» **SELECTED TEXT**

/Impressed you know my name: Michigan Attorney General Dana Nessel is taking on Trump over coronavirus

Impressed you know my name: Michigan Attorney General Dana Nessel is taking on Trump over coronavirus

Ahead of President Donald Trump’s trip to a Ford Motor plant in Ypsilanti on Thursday, Michigan Attorney General Dana Nessel wrote him a letter outlining the rules for visiting her state: Masks are required.

Nessel has spent the spring attempting to enforce the executive orders issued by Democratic Gov. Gretchen Whitmer to help slow the spread of the coronavirus, which included one of the nation’s strictest lockdown decrees as well as the order mandating face coverings in public. Watching the disease ravage her community, she said in an interview, has been scary.

“At a certain point, my Facebook feed started to resemble the obituary section of a newspaper,” the Democrat told NBC News.

» **WHAT YOU HAVE TO DO**
Write out the passage from the article on Dana Nessel and the coronavirus, starting at "Ahead of President" and ending at "has been scary.". The rows that follow have no connection to the article on Michigan Attorney General Dana Nessel.

» **DATA EXCERPTS**
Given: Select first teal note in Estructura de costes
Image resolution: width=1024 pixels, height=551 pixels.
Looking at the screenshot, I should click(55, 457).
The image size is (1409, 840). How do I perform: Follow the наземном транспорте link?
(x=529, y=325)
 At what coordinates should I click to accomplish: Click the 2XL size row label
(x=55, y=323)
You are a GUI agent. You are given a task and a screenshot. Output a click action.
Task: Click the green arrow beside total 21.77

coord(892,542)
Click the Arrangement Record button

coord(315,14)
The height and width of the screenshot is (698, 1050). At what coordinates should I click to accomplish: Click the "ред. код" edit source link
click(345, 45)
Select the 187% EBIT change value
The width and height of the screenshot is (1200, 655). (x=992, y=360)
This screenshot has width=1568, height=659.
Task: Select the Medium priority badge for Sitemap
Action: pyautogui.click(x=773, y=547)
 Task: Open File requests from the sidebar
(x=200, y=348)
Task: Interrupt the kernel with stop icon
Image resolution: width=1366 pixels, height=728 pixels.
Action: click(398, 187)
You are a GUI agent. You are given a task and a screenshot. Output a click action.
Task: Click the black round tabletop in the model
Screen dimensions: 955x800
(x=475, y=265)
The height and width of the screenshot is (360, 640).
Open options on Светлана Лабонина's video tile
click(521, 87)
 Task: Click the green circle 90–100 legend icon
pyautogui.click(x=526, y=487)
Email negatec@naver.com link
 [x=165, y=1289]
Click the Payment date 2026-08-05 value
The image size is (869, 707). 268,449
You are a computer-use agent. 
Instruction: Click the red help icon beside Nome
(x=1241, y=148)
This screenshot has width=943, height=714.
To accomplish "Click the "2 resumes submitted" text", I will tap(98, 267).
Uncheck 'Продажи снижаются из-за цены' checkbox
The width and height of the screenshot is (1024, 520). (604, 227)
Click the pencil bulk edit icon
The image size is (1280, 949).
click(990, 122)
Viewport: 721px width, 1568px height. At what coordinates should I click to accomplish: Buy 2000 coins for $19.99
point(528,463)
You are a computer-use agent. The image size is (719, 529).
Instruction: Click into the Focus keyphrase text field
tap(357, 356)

» **EXERCISE ANSWER**
Ahead of President Donald Trump’s trip to a Ford Motor plant in Ypsilanti on Thursday, Michigan Attorney General Dana Nessel wrote him a letter outlining the rules for visiting her state: Masks are required.

Nessel has spent the spring attempting to enforce the executive orders issued by Democratic Gov. Gretchen Whitmer to help slow the spread of the coronavirus, which included one of the nation’s strictest lockdown decrees as well as the order mandating face coverings in public. Watching the disease ravage her community, she said in an interview, has been scary.